Records provided section start
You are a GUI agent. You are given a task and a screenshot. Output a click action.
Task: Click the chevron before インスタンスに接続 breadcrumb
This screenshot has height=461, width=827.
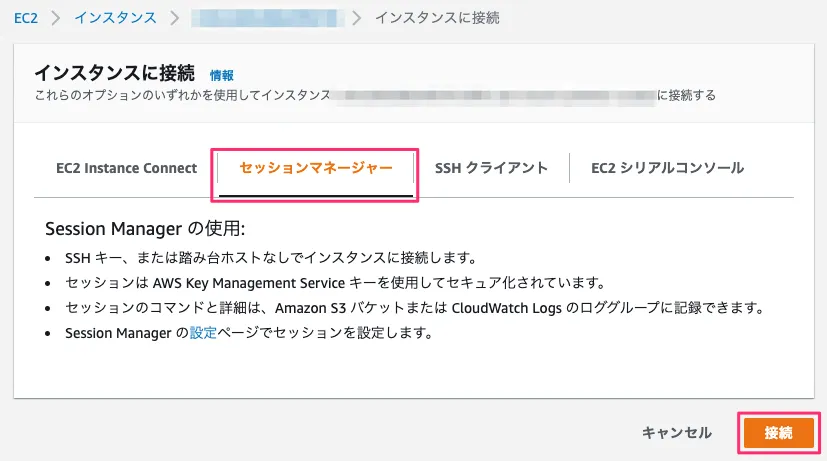358,17
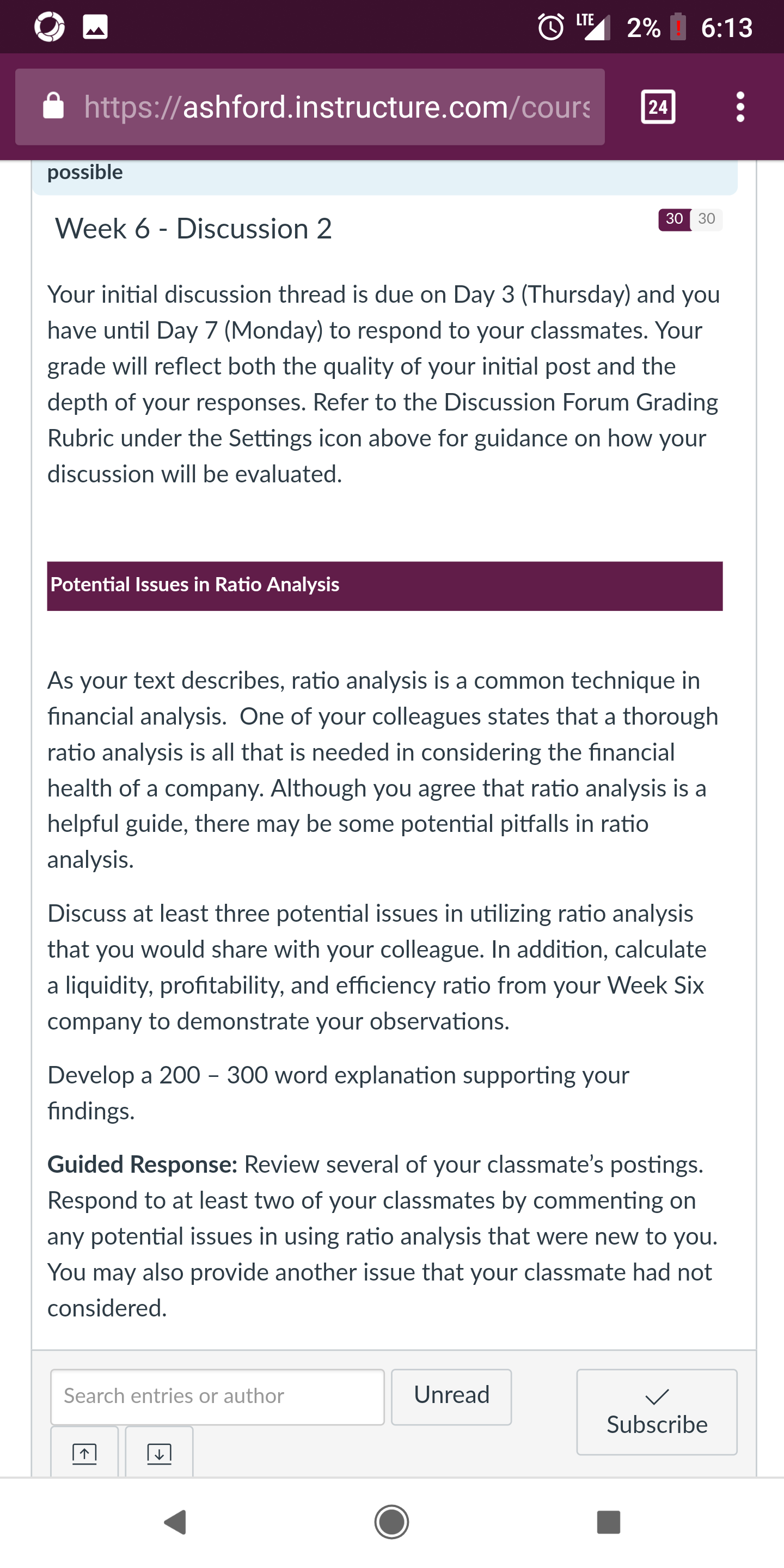
Task: Tap the total replies badge showing 30
Action: (707, 219)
Records provided section end
What you have to do: Output all the entries above verbatim, please. No images.

Response to the exercise:
You are a GUI agent. You are given a task and a screenshot. Output a click action.
Task: Click the chevron before インスタンスに接続 breadcrumb
This screenshot has height=461, width=827.
358,17
Task: Tap the total replies badge showing 30
Action: (707, 219)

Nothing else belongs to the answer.